◆ **Exercise materials**:
■ ■ ■ ■ ■

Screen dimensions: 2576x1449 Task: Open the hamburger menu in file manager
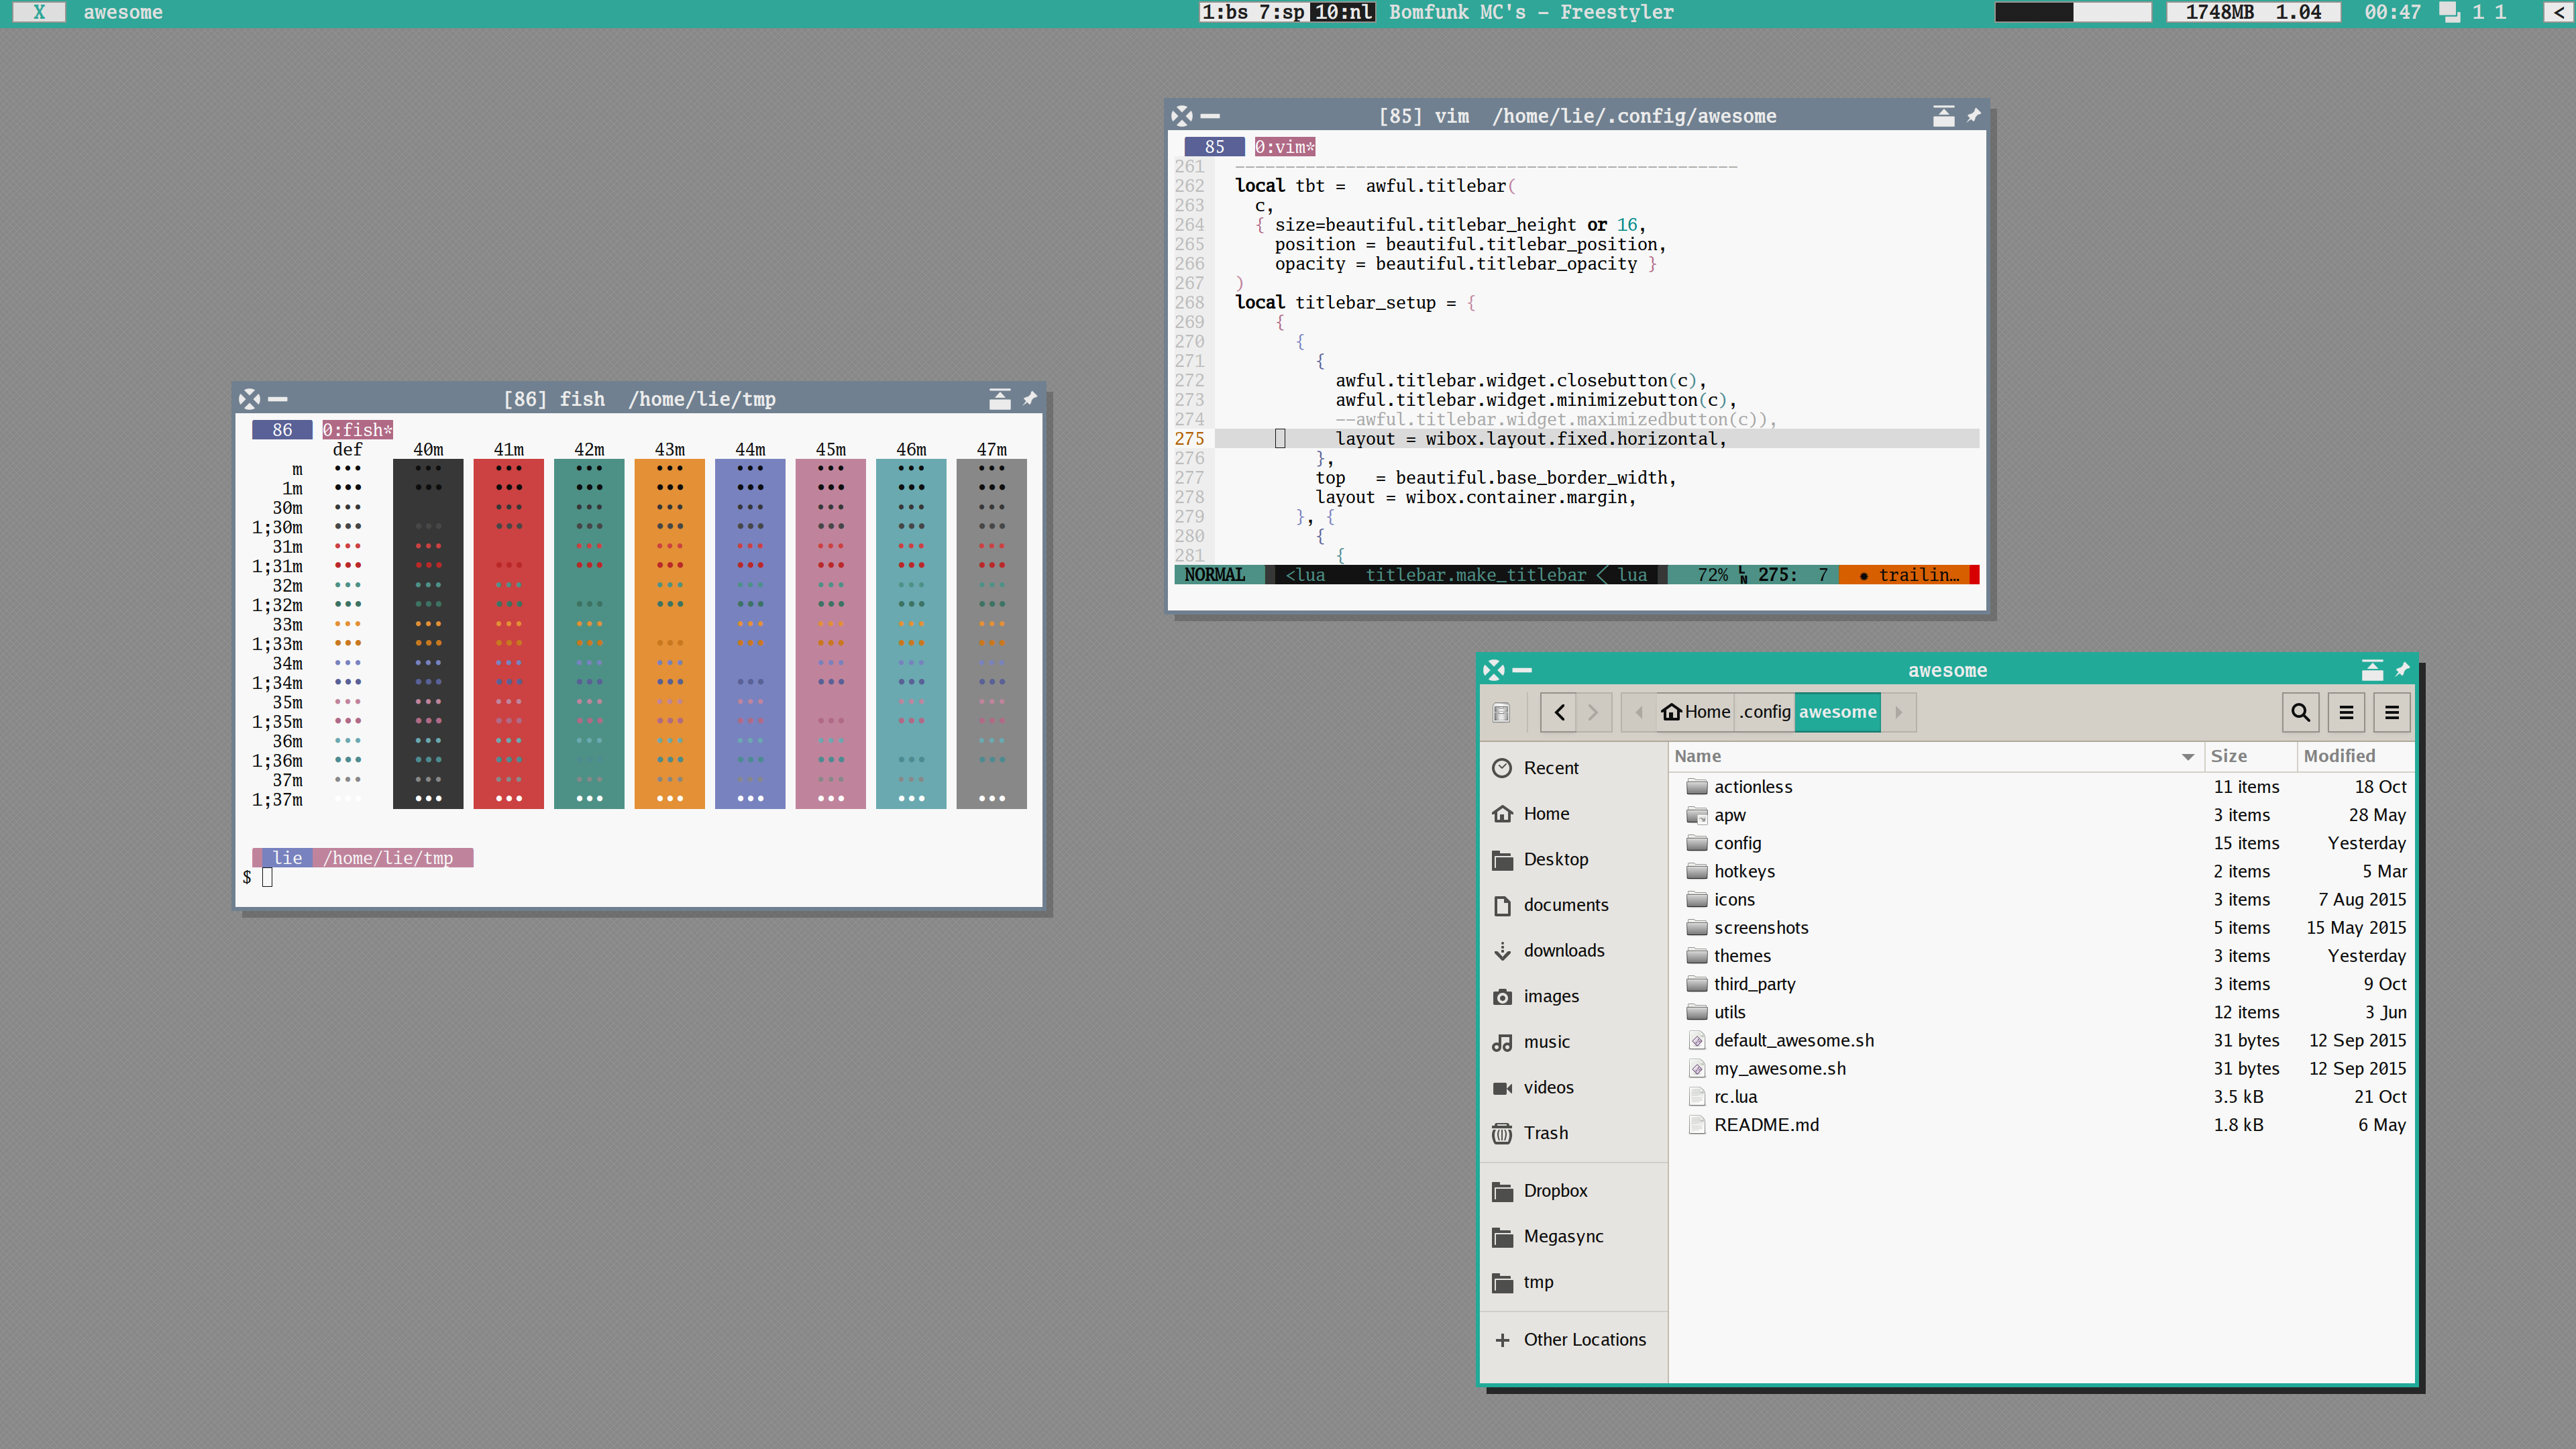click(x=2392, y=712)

■ ■ ■ ■ ■

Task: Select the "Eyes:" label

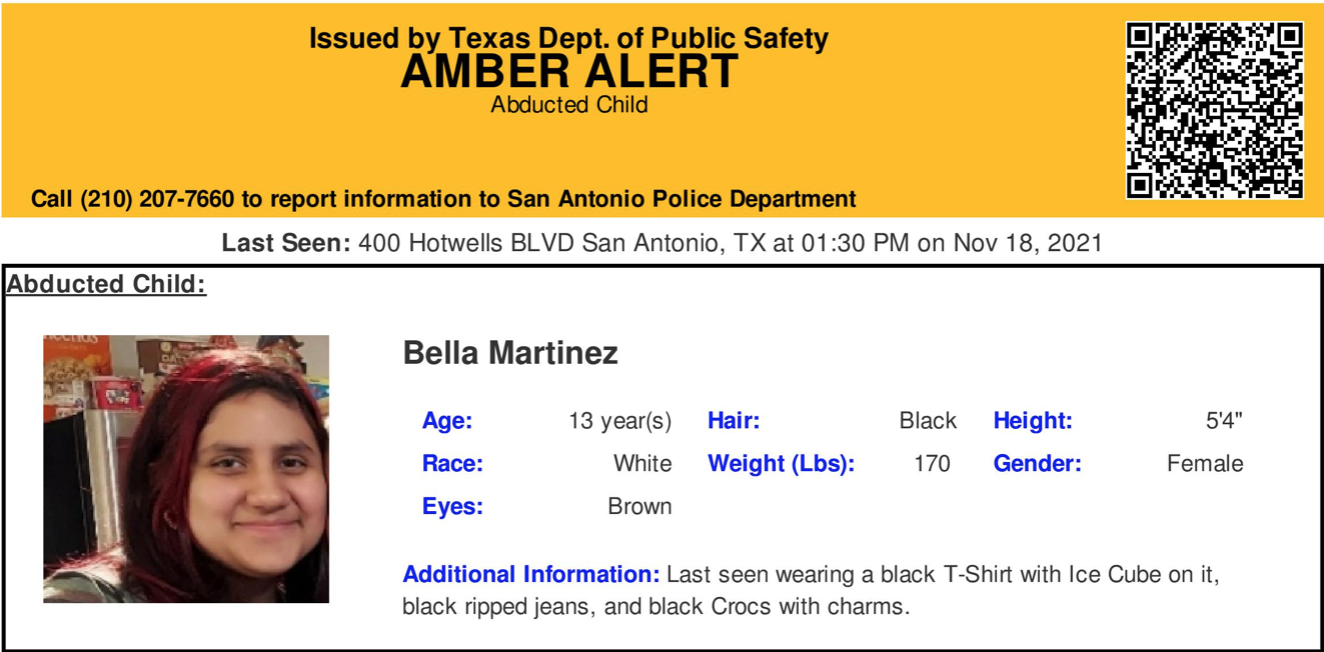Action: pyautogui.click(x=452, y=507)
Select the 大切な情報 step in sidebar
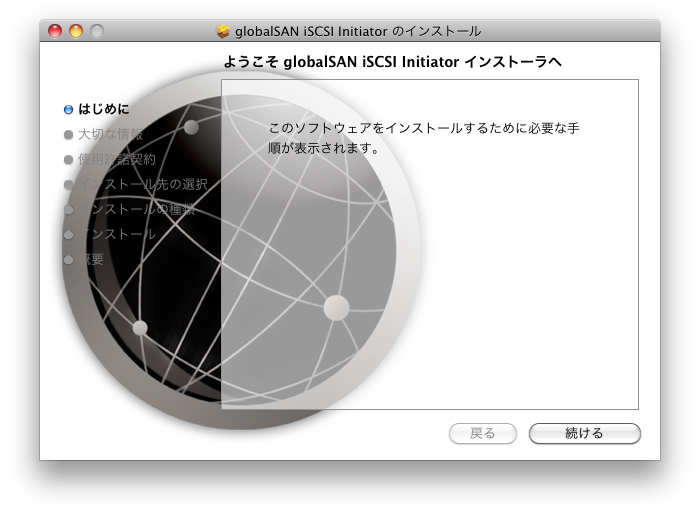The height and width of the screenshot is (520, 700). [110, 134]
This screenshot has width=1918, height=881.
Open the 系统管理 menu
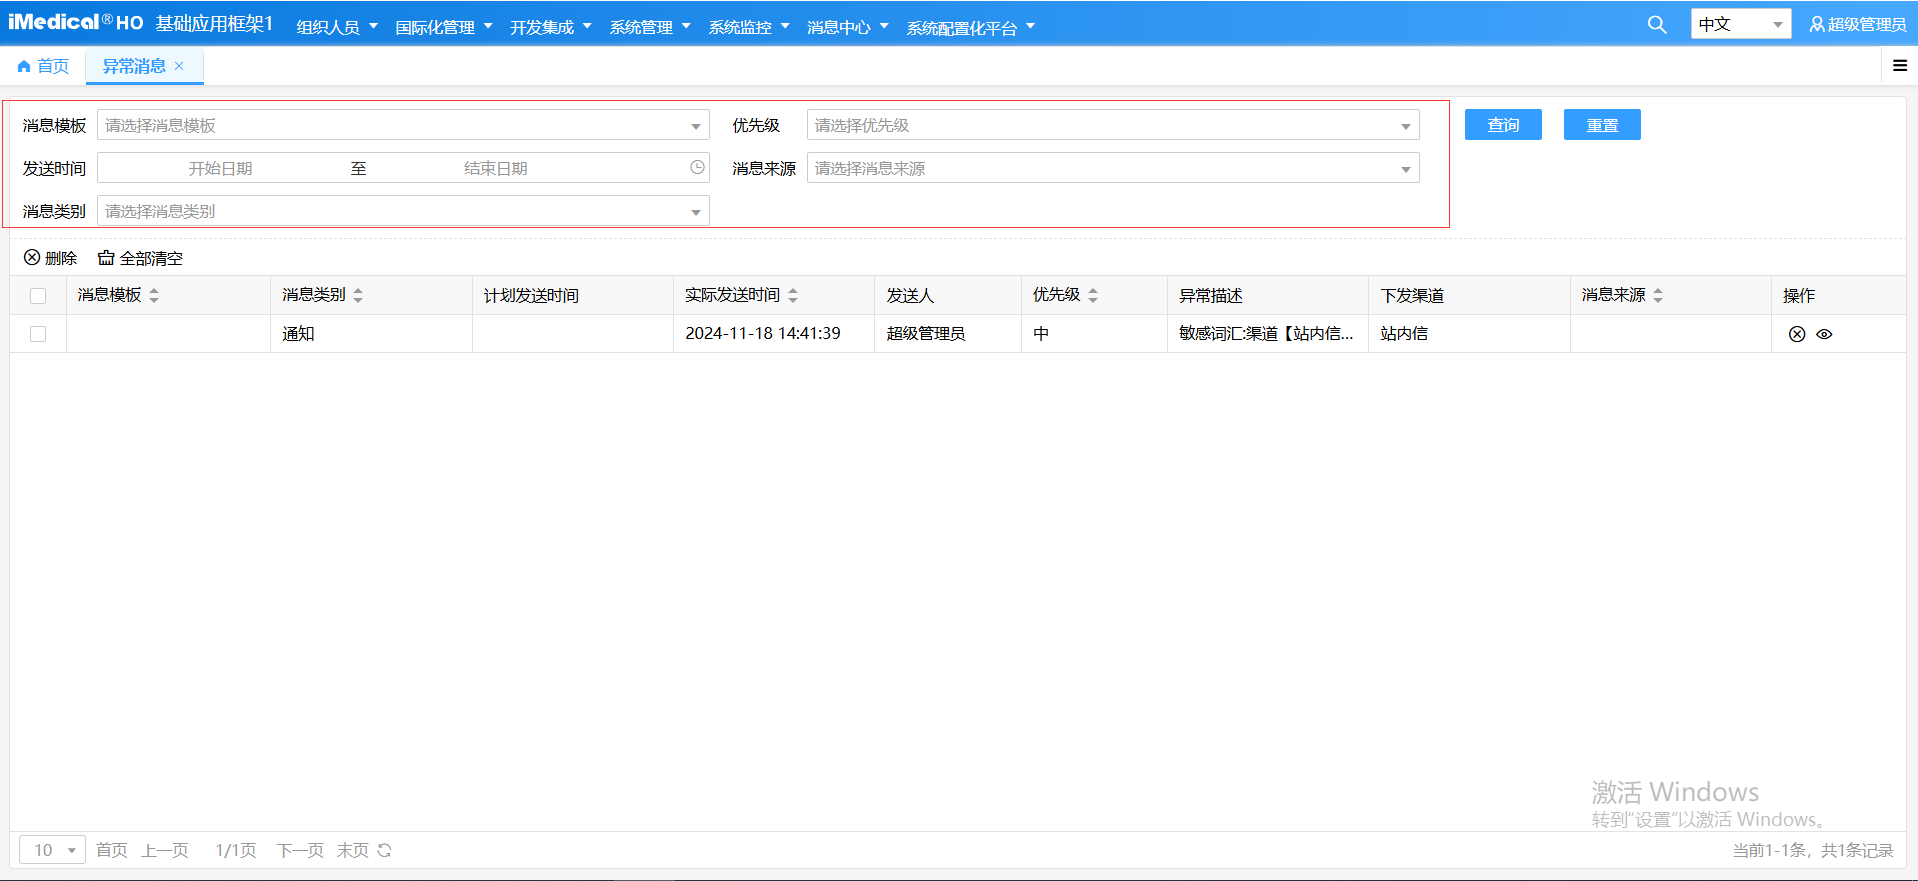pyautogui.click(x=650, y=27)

■ ■ ■ ■ ■

◆ **Task directions**:
Format the material from the line containing "Select the 大切な情報 step in sidebar" through the line containing "pyautogui.click(x=650, y=27)", inclusive, as a JSON list of strings with one string per line and no blank lines. Leave out the pictures.

◆ **Expected answer**:
[
  "Select the 大切な情報 step in sidebar",
  "The height and width of the screenshot is (520, 700). [110, 134]",
  "This screenshot has width=1918, height=881.",
  "Open the 系统管理 menu",
  "pyautogui.click(x=650, y=27)"
]